▶ EXTRACT TO READ

Retired finance columnist Scott Burns spends his mornings walking along Lady Bird Lake in Austin. Credit: Spencer Selvidge for the San Antonio Report

Just because Scott Burns once wrote that a retirement plan too often consists of answers to unanswerable questions, like how long you’ll live or what the stock market will do, doesn’t mean he won’t give it a go.

Burns, 76, a nationally syndicated writer who has been giving retirement and financial advice to “couch potato” investors for 40 years, announced his retirement last week in a farewell column, thanking both editors and faithful readers.

“I’ve received many reader letters about the column. Some tell how you’ve achieved a secure retirement by following this column. One letter spoke for two generations, of columns passed from father to son. It doesn’t get any better than that.”

But don’t take this retirement any more seriously than his last, Burns said in a recent conversation with the Rivard Report from his home office in Dripping Springs, Texas.

“This is my second retirement,” Burns said of his 2006 departure from the Dallas Morning News to join a friend in starting an investment advisory business. “Things were not looking good for the newspaper business. I was not going to spend the next years looking over my shoulder worrying. Also, it was my last opportunity to do something instead of just writing about it.”

Burns began writing about it all growing up in New Jersey, encouraged by a grammar teacher who preferred 100-word essays over diagramming sentences. As the son of a single mom sharing a room in a boarding house, Burns became interested in profit and loss when his mother married “an American success story” who had lost his company and fortune.

Following his boyhood dream of becoming an astronaut, Burns enrolled at the Massachusetts Institute of Technology. The week before he left home, three tragedies struck Burns’ family simultaneously, including the death of his biological father, and writing became a way to make sense of his feelings.

“The money part came later when I discovered I had an ability with numbers that most people who have an ability with words don’t have,” Burns said. “I realized that if I was to ever make a living in writing, that was the path to follow. And I knew people were curious about money.”

▶ WORK TASK 1
According to the article about Scott Burns, which newspaper did he leave in 2006?
▶ WORK TASK 2
Repeat the article about Scott Burns from "But don’t take" up to and including "Dripping Springs, Texas.".
▶ WORK TASK 3
Pick up the article about Scott Burns after its final sentence and keep writing it.

[Saved data entries]

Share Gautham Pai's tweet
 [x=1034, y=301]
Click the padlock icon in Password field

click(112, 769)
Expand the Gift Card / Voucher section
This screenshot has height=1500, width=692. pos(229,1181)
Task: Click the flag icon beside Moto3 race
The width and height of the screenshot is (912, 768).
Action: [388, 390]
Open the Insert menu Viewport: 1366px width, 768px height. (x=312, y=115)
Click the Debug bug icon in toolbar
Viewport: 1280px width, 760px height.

▶ EXERCISE ANSWER 1
The Dallas Morning News

▶ EXERCISE ANSWER 2
But don’t take this retirement any more seriously than his last, Burns said in a recent conversation with the Rivard Report from his home office in Dripping Springs, Texas.

▶ EXERCISE ANSWER 3
Teaching by day, Burns began writing for publications such as Vogue, Boston Magazine, and Playboy on a freelance basis, and published his first personal finance book in 1972. Newspaper writing jobs eluded him until a friend at the Boston Herald opened the door.

Scott Burns
Scott Burns Credit: Spencer Selvidge for the San Antonio Report

“I got a call from the publisher, and four weeks after that, I was a personal finance columnist, which was great because I didn’t have to go through the years of servitude and abuse that many reporters do,” Burns said. “I still have that first column. I wrote it on a big Royal typewriter. I didn’t use a computer until a month before the [column’s] syndication in December 1980.”

Once his column was syndicated, Burns continued to write about consumer debt, compound interest, investing analysis, and saving for retirement, while also inserting more personal stories about the people he met and life lessons on charity – “writerly” columns, as he calls them.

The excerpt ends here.